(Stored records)

——

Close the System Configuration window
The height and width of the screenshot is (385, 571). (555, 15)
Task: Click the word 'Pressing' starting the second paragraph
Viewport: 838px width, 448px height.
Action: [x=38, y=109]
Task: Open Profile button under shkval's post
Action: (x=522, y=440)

——

Return every entry exactly.

*TASK SOLUTION*
Close the System Configuration window
The height and width of the screenshot is (385, 571). (555, 15)
Task: Click the word 'Pressing' starting the second paragraph
Viewport: 838px width, 448px height.
Action: [x=38, y=109]
Task: Open Profile button under shkval's post
Action: (x=522, y=440)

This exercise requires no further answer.